The structure of the FED required rural banks to deposit their reserves in city banks, who deposited their reserves into big city banks, who deposited their reserves in NY banks. NY banks found they could loan out their money to purchase stocks at 10% margin (person 10%, bank 90% of value). That fueled the stock market boom.
In the 20s, the US was on the gold standard — the amount of gold in our vaults dictated how large our money supply could be. The FED followed this approach, but neglected the significance of the balances in checking accounts, just becoming popular. In 1926 they discovered that the actual money supply, including checking account balances, was 3 times larger than they had previously estimated. So the FED decided to reduce the money supply by 1/3.
They didn’t inform anyone of their screwup, neither US politicians nor foreign bankers, but started buying up the bonds needed by the banks to make loans. It took 3 years for it to bite the stock market and destroy the banks that had lent money on stocks with only 10% margin.

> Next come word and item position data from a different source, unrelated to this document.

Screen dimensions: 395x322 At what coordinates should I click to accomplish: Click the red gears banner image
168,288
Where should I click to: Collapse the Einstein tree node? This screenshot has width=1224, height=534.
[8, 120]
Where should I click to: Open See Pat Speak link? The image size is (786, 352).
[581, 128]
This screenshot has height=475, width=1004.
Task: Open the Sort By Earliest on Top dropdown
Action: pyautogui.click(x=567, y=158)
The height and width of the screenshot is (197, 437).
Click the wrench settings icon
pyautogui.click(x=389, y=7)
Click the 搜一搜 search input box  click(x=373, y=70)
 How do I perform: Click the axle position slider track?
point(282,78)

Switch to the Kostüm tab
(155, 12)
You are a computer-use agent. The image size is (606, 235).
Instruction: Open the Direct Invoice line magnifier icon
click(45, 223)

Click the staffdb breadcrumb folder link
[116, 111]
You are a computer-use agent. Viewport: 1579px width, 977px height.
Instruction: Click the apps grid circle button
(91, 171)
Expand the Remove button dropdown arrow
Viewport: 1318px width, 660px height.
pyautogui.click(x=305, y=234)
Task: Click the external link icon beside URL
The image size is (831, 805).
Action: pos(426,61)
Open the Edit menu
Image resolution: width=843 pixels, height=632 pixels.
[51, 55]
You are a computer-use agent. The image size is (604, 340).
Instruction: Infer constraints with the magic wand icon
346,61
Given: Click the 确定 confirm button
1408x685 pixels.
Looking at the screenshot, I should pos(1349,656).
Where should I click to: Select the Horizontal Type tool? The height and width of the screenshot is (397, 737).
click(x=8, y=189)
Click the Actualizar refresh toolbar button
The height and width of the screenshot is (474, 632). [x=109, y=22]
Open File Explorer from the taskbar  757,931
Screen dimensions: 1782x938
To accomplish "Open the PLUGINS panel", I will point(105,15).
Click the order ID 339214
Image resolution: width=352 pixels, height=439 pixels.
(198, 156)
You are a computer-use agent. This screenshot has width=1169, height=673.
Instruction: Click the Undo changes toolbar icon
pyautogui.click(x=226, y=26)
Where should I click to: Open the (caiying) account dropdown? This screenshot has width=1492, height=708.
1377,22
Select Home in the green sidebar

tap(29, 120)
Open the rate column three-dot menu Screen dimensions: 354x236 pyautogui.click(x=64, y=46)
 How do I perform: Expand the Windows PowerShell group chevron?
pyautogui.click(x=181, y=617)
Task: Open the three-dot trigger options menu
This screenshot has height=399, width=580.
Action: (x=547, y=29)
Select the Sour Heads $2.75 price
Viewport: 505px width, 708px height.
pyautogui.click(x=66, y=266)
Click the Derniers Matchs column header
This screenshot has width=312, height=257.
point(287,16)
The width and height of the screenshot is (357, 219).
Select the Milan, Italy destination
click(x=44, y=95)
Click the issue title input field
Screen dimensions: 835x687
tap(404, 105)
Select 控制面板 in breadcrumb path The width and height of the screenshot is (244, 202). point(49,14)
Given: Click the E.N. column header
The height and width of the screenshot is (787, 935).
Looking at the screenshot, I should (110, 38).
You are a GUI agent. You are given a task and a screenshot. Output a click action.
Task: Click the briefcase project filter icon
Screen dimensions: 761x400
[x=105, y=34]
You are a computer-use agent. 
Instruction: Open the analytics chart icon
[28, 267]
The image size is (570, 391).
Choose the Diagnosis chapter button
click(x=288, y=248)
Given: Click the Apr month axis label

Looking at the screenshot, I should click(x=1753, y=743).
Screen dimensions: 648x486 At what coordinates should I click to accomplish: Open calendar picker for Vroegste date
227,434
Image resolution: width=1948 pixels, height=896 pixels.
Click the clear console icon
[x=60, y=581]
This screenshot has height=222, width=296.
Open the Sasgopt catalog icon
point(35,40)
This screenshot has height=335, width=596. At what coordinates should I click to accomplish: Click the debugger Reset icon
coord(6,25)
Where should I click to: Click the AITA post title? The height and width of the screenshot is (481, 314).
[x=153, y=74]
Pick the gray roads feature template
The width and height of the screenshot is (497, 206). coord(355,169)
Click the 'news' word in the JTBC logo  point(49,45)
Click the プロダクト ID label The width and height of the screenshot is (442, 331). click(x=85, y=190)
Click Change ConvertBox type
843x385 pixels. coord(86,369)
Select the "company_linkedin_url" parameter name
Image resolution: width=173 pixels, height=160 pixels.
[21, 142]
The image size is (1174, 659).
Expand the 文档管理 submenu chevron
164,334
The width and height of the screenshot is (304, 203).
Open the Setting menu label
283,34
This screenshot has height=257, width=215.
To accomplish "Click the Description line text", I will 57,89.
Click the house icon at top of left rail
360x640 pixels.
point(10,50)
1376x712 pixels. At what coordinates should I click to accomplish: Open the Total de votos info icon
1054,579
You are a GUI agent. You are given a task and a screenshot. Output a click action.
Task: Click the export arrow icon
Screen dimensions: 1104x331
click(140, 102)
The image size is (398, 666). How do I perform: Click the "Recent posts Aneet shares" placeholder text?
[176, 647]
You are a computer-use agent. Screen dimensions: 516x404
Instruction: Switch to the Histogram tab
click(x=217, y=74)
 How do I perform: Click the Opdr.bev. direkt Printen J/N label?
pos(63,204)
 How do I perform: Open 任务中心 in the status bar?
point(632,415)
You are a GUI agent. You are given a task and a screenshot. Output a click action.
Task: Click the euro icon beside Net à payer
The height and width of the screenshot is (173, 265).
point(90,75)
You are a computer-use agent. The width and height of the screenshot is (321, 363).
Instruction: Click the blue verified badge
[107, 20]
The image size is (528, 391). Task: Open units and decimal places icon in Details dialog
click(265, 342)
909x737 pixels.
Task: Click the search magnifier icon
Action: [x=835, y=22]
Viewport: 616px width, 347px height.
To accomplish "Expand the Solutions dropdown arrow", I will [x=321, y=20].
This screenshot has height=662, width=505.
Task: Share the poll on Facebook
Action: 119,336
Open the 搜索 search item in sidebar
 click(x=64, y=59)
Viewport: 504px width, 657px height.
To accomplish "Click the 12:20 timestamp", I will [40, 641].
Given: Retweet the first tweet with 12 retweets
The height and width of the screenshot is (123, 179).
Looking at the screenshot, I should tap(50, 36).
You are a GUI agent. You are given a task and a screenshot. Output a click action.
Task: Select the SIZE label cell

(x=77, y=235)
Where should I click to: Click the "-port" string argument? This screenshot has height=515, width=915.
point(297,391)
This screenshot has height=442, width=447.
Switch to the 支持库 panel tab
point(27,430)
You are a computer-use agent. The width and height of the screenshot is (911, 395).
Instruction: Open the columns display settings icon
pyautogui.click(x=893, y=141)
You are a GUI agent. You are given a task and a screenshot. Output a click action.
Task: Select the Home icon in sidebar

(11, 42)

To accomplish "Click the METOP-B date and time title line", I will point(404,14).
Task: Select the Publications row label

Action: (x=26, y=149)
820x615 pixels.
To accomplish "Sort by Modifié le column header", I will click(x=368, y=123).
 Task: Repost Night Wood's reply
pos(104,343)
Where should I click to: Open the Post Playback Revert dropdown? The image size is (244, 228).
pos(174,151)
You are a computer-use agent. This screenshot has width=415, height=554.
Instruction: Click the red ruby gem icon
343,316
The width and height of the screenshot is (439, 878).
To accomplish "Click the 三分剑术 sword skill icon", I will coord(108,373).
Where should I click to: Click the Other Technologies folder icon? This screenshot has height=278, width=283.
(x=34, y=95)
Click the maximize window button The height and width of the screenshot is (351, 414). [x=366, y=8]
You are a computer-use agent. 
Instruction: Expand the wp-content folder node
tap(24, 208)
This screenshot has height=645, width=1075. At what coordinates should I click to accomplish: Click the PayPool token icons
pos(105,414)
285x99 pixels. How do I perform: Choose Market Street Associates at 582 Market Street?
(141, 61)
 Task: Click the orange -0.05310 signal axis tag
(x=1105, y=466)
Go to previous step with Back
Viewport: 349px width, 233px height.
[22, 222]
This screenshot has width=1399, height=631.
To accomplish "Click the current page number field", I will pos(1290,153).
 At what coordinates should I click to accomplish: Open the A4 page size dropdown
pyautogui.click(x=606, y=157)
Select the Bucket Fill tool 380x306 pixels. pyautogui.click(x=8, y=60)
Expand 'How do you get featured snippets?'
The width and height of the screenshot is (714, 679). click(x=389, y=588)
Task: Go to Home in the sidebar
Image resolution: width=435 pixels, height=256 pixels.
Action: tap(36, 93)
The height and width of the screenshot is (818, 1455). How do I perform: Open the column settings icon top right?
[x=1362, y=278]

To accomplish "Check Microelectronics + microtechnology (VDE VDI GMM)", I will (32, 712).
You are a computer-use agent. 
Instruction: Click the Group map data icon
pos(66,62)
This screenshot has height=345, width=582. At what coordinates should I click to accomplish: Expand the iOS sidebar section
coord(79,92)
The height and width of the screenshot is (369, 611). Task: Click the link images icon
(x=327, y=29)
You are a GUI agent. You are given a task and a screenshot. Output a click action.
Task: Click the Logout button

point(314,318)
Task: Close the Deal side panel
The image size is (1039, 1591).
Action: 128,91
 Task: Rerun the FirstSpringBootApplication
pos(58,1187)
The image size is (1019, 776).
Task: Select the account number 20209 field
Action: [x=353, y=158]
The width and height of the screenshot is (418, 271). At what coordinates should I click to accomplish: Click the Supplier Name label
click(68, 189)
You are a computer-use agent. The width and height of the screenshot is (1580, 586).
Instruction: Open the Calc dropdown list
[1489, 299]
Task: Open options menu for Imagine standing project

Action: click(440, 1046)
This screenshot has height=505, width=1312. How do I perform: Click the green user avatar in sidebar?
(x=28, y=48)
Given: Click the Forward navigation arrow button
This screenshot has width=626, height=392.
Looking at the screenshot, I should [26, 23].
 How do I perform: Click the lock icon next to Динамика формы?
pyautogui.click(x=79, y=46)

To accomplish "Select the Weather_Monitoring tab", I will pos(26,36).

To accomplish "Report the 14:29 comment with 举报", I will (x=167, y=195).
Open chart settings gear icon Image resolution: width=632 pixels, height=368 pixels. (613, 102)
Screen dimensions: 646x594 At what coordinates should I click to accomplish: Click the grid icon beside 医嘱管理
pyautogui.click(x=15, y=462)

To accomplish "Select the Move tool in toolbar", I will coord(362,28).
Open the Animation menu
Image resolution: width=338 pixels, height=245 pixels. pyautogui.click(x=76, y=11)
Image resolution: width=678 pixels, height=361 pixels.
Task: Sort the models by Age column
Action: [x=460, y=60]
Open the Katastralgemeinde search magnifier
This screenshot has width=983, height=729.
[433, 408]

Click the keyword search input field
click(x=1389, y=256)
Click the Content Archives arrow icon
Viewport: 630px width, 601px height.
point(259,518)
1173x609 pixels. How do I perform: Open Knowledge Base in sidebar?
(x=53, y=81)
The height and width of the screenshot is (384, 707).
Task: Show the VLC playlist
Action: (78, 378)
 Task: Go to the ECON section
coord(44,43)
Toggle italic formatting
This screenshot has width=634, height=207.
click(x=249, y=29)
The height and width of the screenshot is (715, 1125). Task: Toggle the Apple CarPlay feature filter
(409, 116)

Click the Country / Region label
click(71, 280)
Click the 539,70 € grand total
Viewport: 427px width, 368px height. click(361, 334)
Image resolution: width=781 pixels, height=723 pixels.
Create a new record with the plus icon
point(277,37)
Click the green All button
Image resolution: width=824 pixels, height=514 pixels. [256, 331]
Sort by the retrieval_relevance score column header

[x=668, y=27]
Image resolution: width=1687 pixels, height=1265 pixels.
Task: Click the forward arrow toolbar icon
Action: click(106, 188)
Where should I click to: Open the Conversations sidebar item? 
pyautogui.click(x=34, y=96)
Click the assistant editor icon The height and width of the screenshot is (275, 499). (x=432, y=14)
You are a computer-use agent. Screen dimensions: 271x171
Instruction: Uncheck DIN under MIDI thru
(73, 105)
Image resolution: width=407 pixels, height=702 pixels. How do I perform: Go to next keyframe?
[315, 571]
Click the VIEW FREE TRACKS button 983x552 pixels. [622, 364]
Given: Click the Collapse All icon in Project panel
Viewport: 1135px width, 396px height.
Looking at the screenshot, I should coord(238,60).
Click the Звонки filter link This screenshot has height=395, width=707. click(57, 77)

The FED continued buying the bonds through 1936, preventing even the rural banks from making loans to farmers to plant crops, resulting in their bankruptcys; and making it impossible for small city banks to make loans to retailers to purchase inventory for sale.
The result: while FDR was trying every unconstitutional scheme his brain trust could think of to get the economy moving again ... the FED kept reducing the money supply, making loans impossible to get, pushing the economy deeper into the depression.
A few years ago the FED chairman admitted that the FED screw up resulted in the depression, but that “We are smarter now and won’t make that mistake again.”
Without the FED purchasing the Treasury securities, the FedGov would not be able to maintain its criminal sized deficits.